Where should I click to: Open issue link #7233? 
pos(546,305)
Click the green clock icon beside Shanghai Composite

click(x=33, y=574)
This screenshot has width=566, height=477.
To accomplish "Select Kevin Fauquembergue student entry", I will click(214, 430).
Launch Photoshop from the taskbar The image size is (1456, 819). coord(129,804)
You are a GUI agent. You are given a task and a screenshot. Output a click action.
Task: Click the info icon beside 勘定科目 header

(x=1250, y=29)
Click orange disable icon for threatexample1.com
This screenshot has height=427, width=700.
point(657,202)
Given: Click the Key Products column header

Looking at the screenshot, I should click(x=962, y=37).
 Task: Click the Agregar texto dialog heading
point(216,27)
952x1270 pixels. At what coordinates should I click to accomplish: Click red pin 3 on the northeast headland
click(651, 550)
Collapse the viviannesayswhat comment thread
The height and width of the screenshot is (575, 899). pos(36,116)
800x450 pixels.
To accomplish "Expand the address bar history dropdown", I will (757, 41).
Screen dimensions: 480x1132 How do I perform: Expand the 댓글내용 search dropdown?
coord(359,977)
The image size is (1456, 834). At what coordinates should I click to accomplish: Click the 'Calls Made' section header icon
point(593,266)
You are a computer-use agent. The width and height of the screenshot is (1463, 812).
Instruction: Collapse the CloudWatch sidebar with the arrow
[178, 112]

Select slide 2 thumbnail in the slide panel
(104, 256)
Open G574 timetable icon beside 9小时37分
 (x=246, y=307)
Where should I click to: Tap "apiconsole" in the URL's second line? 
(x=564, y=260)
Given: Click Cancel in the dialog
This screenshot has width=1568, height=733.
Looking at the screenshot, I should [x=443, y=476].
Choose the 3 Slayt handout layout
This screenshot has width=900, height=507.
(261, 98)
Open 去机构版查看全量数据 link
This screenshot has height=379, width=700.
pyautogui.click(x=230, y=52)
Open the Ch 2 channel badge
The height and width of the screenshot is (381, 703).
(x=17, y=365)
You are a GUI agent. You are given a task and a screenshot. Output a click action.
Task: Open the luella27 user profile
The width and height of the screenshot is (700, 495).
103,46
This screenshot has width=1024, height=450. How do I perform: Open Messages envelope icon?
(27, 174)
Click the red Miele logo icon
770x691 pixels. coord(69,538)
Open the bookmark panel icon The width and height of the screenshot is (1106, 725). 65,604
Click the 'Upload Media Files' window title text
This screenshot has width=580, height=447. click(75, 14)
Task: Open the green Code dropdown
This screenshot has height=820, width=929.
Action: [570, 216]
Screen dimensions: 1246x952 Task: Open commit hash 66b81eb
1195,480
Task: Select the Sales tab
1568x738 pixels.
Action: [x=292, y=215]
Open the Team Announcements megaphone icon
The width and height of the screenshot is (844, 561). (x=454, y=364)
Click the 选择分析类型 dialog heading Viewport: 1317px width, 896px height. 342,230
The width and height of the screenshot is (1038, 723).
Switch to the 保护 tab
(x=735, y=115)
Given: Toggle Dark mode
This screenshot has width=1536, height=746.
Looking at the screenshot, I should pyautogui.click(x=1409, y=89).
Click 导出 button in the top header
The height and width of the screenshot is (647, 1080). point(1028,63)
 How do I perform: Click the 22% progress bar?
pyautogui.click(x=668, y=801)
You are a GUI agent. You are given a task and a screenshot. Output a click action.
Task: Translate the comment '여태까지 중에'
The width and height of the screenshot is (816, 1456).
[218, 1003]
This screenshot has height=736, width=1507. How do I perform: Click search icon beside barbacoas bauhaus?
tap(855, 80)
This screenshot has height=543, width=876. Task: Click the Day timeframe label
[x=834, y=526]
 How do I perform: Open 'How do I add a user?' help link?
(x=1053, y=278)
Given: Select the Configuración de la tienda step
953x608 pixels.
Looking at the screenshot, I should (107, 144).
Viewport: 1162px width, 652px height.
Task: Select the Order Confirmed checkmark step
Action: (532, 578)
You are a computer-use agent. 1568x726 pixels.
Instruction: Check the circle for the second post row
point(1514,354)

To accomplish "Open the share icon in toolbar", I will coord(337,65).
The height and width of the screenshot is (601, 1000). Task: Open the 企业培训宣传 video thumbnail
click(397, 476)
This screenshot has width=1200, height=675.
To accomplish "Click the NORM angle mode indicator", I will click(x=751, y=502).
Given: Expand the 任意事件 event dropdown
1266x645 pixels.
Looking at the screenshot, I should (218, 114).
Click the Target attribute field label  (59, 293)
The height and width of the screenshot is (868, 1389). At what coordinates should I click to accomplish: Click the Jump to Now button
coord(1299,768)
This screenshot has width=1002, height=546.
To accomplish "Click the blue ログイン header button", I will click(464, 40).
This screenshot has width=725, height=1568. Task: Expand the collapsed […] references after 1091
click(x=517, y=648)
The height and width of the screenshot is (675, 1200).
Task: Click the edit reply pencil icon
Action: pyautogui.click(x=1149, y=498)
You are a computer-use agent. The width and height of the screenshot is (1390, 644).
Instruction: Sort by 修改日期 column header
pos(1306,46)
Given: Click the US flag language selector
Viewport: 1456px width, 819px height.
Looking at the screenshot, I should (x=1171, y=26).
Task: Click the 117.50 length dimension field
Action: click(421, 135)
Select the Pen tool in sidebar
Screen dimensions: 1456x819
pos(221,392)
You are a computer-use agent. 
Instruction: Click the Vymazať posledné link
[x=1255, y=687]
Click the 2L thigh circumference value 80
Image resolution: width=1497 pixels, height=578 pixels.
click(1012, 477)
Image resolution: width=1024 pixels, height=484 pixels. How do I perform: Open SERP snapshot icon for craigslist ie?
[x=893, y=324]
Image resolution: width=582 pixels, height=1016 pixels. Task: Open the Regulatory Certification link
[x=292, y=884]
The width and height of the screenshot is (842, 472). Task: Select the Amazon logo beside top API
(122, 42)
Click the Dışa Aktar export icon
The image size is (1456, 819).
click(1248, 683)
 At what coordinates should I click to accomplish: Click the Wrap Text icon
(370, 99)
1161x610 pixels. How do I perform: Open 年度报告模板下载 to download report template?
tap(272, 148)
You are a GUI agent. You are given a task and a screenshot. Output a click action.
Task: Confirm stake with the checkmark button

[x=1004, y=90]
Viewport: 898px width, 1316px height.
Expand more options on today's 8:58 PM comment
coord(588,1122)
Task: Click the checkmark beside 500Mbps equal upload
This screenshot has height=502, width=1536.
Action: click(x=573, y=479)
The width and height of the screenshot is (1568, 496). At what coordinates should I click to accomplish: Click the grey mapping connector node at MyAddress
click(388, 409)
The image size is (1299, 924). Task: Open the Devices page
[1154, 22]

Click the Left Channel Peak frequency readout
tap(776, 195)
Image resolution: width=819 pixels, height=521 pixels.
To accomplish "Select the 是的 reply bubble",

====

» **Task requirements**: Rewrite all the rows above, changing every "GUI agent" to "interface agent" and leaving everything else as it is.

» **Task response**:
Where should I click to: Open issue link #7233? 
pos(546,305)
Click the green clock icon beside Shanghai Composite

click(x=33, y=574)
This screenshot has width=566, height=477.
To accomplish "Select Kevin Fauquembergue student entry", I will click(214, 430).
Launch Photoshop from the taskbar The image size is (1456, 819). coord(129,804)
You are a interface agent. You are given a task and a screenshot. Output a click action.
Task: Click the info icon beside 勘定科目 header

(x=1250, y=29)
Click orange disable icon for threatexample1.com
This screenshot has height=427, width=700.
point(657,202)
Given: Click the Key Products column header

Looking at the screenshot, I should click(x=962, y=37).
 Task: Click the Agregar texto dialog heading
point(216,27)
952x1270 pixels. At what coordinates should I click to accomplish: Click red pin 3 on the northeast headland
click(651, 550)
Collapse the viviannesayswhat comment thread
The height and width of the screenshot is (575, 899). pos(36,116)
800x450 pixels.
To accomplish "Expand the address bar history dropdown", I will (757, 41).
Screen dimensions: 480x1132 How do I perform: Expand the 댓글내용 search dropdown?
coord(359,977)
The image size is (1456, 834). At what coordinates should I click to accomplish: Click the 'Calls Made' section header icon
point(593,266)
You are a computer-use agent. The width and height of the screenshot is (1463, 812).
Instruction: Collapse the CloudWatch sidebar with the arrow
[178, 112]

Select slide 2 thumbnail in the slide panel
(104, 256)
Open G574 timetable icon beside 9小时37分
 (x=246, y=307)
Where should I click to: Tap "apiconsole" in the URL's second line? 
(x=564, y=260)
Given: Click Cancel in the dialog
This screenshot has width=1568, height=733.
Looking at the screenshot, I should [x=443, y=476].
Choose the 3 Slayt handout layout
This screenshot has width=900, height=507.
(261, 98)
Open 去机构版查看全量数据 link
This screenshot has height=379, width=700.
pyautogui.click(x=230, y=52)
Open the Ch 2 channel badge
The height and width of the screenshot is (381, 703).
(x=17, y=365)
You are a interface agent. You are given a task and a screenshot. Output a click action.
Task: Open the luella27 user profile
The width and height of the screenshot is (700, 495).
103,46
This screenshot has width=1024, height=450. How do I perform: Open Messages envelope icon?
(27, 174)
Click the red Miele logo icon
770x691 pixels. coord(69,538)
Open the bookmark panel icon The width and height of the screenshot is (1106, 725). 65,604
Click the 'Upload Media Files' window title text
This screenshot has width=580, height=447. click(75, 14)
Task: Open the green Code dropdown
This screenshot has height=820, width=929.
Action: [570, 216]
Screen dimensions: 1246x952 Task: Open commit hash 66b81eb
1195,480
Task: Select the Sales tab
1568x738 pixels.
Action: [x=292, y=215]
Open the Team Announcements megaphone icon
The width and height of the screenshot is (844, 561). (x=454, y=364)
Click the 选择分析类型 dialog heading Viewport: 1317px width, 896px height. 342,230
The width and height of the screenshot is (1038, 723).
Switch to the 保护 tab
(x=735, y=115)
Given: Toggle Dark mode
This screenshot has width=1536, height=746.
Looking at the screenshot, I should pyautogui.click(x=1409, y=89).
Click 导出 button in the top header
The height and width of the screenshot is (647, 1080). point(1028,63)
 How do I perform: Click the 22% progress bar?
pyautogui.click(x=668, y=801)
You are a interface agent. You are given a task and a screenshot. Output a click action.
Task: Translate the comment '여태까지 중에'
The width and height of the screenshot is (816, 1456).
[218, 1003]
This screenshot has height=736, width=1507. How do I perform: Click search icon beside barbacoas bauhaus?
tap(855, 80)
This screenshot has height=543, width=876. Task: Click the Day timeframe label
[x=834, y=526]
 How do I perform: Open 'How do I add a user?' help link?
(x=1053, y=278)
Given: Select the Configuración de la tienda step
953x608 pixels.
Looking at the screenshot, I should (107, 144).
Viewport: 1162px width, 652px height.
Task: Select the Order Confirmed checkmark step
Action: (532, 578)
You are a computer-use agent. 1568x726 pixels.
Instruction: Check the circle for the second post row
point(1514,354)

To accomplish "Open the share icon in toolbar", I will coord(337,65).
The height and width of the screenshot is (601, 1000). Task: Open the 企业培训宣传 video thumbnail
click(397, 476)
This screenshot has width=1200, height=675.
To accomplish "Click the NORM angle mode indicator", I will click(x=751, y=502).
Given: Expand the 任意事件 event dropdown
1266x645 pixels.
Looking at the screenshot, I should (218, 114).
Click the Target attribute field label  (59, 293)
The height and width of the screenshot is (868, 1389). At what coordinates should I click to accomplish: Click the Jump to Now button
coord(1299,768)
This screenshot has width=1002, height=546.
To accomplish "Click the blue ログイン header button", I will click(464, 40).
This screenshot has width=725, height=1568. Task: Expand the collapsed […] references after 1091
click(x=517, y=648)
The height and width of the screenshot is (675, 1200).
Task: Click the edit reply pencil icon
Action: pyautogui.click(x=1149, y=498)
You are a computer-use agent. The width and height of the screenshot is (1390, 644).
Instruction: Sort by 修改日期 column header
pos(1306,46)
Given: Click the US flag language selector
Viewport: 1456px width, 819px height.
Looking at the screenshot, I should (x=1171, y=26).
Task: Click the 117.50 length dimension field
Action: click(421, 135)
Select the Pen tool in sidebar
Screen dimensions: 1456x819
pos(221,392)
You are a computer-use agent. 
Instruction: Click the Vymazať posledné link
[x=1255, y=687]
Click the 2L thigh circumference value 80
Image resolution: width=1497 pixels, height=578 pixels.
click(1012, 477)
Image resolution: width=1024 pixels, height=484 pixels. How do I perform: Open SERP snapshot icon for craigslist ie?
[x=893, y=324]
Image resolution: width=582 pixels, height=1016 pixels. Task: Open the Regulatory Certification link
[x=292, y=884]
The width and height of the screenshot is (842, 472). Task: Select the Amazon logo beside top API
(122, 42)
Click the Dışa Aktar export icon
The image size is (1456, 819).
click(1248, 683)
 At what coordinates should I click to accomplish: Click the Wrap Text icon
(370, 99)
1161x610 pixels. How do I perform: Open 年度报告模板下载 to download report template?
tap(272, 148)
You are a interface agent. You are given a task and a screenshot. Output a click action.
Task: Confirm stake with the checkmark button

[x=1004, y=90]
Viewport: 898px width, 1316px height.
Expand more options on today's 8:58 PM comment
coord(588,1122)
Task: Click the checkmark beside 500Mbps equal upload
This screenshot has height=502, width=1536.
Action: click(x=573, y=479)
The width and height of the screenshot is (1568, 496). At what coordinates should I click to accomplish: Click the grey mapping connector node at MyAddress
click(388, 409)
The image size is (1299, 924). Task: Open the Devices page
[1154, 22]

Click the Left Channel Peak frequency readout
tap(776, 195)
Image resolution: width=819 pixels, height=521 pixels.
To accomplish "Select the 是的 reply bubble",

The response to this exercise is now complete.